Of the 17 autonomous communities, five registered an annual inflation rate in August higher than the national average. The most inflationary were: Balearic Islands (0%), Catalonia (-0.1%), Madrid and the Basque Country (-0.3%) and Galicia (-0.4%). The rest of the communities present rates lower than the national average: Extremadura (-1.1%), Castilla-La Mancha (-1%), Murcia (-0.9%), Andalusia and Navarra (-0.8%) , Asturias, La Rioja, Canarias and Castilla-León (-0.7%) and Cantabria, Aragón and Comunidad Valenciana and (-0.6%).

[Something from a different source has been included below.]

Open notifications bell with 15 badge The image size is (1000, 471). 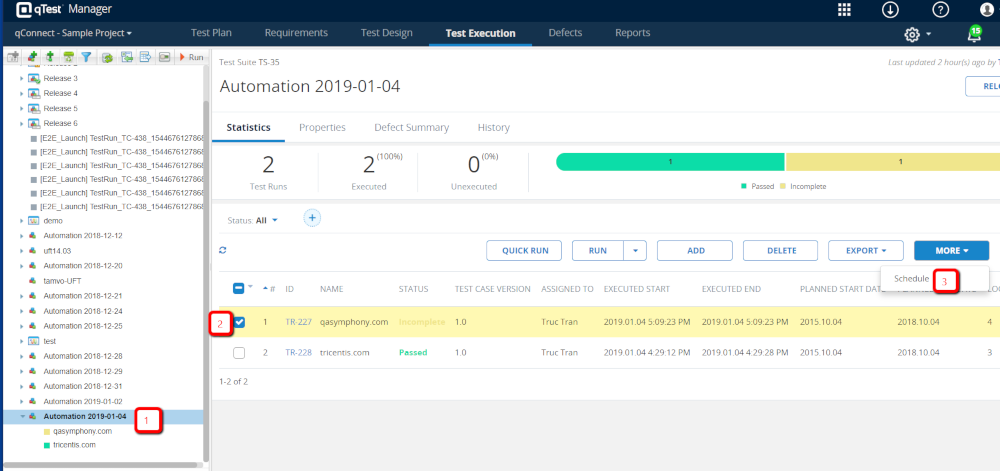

The annual rate of the CPI for constant taxes stood at -0.5% in August, as did the general CPI, two tenths lower than the previous month. The underlying constant tax has remained at 0%. The annual rate of energy was -0.9%, compared to 0.3% in July, and that of unprocessed food was -5.4% (-5.2% in July ). Within the core of inflation underlying constant taxes, BINES prices have remained at -0.4% year-on-year, processed foods decreased 0.2%, compared to the stability of the previous month, and of services remained at 0.2% in the previous month.

The INE has also published the harmonized CPI (IPCA) for August, whose annual rate stands at -0.5%, one tenth lower than the previous month. If this rate is compared with that estimated by Eurostat for the euro area as a whole (0.3%), the inflation differential continues to be favorable to Spain, at 0.8 percentage points, as in the month of July.

In summary, inflation has decreased in August due to the evolution of the prices of its most volatile items, while core inflation stabilizes for the fourth consecutive month. The reduction in general inflation is therefore considered transitory within a general pattern of price moderation. This situation has a favorable impact on the purchasing power of income and consumption. Likewise, it facilitates the continuation of wage moderation and competitiveness, with the consequent positive impact on exports, which guarantees the continuity of the recovery of production and employment.